Create a ./myskarabox/facter.json file containing
the hardware specification of the host (or the VM) with:
$ nix run .#myskarabox-get-facter > ./myskarabox/facter.json
Add the ./myskarabox/facter.json to git (run git add ./myskarabox/facter.json).
Optionally, if you want to see exactly what nixos-facter did find
and will configure, run one or both of:
$ nix run .#myskarabox-debug-facter-nix-diff
$ nix run .#myskarabox-debug-facter-nvd
Now, run the installation process on the host:
$ nix run .#myskarabox-install-on-beacon
The server will reboot into NixOS on its own. Upon booting, the root partition will need to be decrypted as outlined in the next section.
These items act as a checklist that you should go through to make sure your installation is robust. How to proceed with each item is highly dependent on which hardware you have so it is hard for Skarabox to give a detailed explanation here.
Get your external IP Address by connecting to your home network and going to https://api.ipify.org/.
Buy a cheap domain name. I recommend https://porkbun.com/ because I use it and know it works but others work too.
Configure the domain’s DNS entries to have:
A record: Your domain name to your external IP Address.
A record: * (yes, a literal “asterisk”) to your external IP Address.
To check if this setup works, you will first need to go through the step below too.
These items should happen on your router.
Usually, connecting to it is done by entering one of the following IP addresses in your browser: 192.168.1.1 or 192.168.1.254.

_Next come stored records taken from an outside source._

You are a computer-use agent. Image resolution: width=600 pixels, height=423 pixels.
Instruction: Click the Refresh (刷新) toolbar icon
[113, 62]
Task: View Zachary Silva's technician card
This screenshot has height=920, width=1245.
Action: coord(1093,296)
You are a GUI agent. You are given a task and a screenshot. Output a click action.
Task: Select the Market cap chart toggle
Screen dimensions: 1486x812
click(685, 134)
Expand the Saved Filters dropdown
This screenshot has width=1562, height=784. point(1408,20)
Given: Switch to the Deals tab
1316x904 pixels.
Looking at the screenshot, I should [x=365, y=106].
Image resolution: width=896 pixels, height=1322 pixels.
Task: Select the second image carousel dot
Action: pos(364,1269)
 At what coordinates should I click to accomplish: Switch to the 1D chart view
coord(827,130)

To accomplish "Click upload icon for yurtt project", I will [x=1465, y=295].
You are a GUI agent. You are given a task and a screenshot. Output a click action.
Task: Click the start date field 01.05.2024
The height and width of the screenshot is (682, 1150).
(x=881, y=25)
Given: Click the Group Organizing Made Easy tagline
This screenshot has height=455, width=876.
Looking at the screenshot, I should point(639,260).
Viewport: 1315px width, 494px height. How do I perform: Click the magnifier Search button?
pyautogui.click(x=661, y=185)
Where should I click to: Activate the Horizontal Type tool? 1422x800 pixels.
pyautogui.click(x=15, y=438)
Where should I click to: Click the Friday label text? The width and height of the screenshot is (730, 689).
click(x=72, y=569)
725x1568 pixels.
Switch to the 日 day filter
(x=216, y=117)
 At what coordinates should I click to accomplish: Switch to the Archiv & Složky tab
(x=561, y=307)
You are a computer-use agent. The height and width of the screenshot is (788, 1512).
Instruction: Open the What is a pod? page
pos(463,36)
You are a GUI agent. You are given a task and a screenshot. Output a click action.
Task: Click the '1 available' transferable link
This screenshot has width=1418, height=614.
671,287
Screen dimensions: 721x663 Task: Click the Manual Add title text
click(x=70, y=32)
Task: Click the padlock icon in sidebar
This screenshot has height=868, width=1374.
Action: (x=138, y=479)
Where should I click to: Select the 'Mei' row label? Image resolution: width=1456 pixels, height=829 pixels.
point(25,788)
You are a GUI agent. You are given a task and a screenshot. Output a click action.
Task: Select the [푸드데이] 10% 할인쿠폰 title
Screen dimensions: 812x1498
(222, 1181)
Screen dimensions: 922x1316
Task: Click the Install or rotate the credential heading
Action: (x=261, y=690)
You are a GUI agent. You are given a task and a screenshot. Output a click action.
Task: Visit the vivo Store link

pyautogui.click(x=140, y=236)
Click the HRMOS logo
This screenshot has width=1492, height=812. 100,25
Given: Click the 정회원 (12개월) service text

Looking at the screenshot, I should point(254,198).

Reduce the DHCP pool to the bounds .100 to .200, inclusive. This way, you are left with some space to statically allocate some IPs.
Statically assign the IP address of the server.
Enable port redirection for ports to the server IP:
80 to 80.
443 to 443.
A random port to 22 to be able to ssh into your server from abroad.
A random port to 2222 to be able to start the server from abroad.
To check if this setup works,
you can connect to another network (like using the tethered connection from your phone or connecting to another WiFi network)
and then ssh into your server like above,
but instead of using the IP address, use the domain name in ./ip.
I do recommend using the sibling project Self Host Blocks to setup services like Vaultwarden, Nextcloud and others.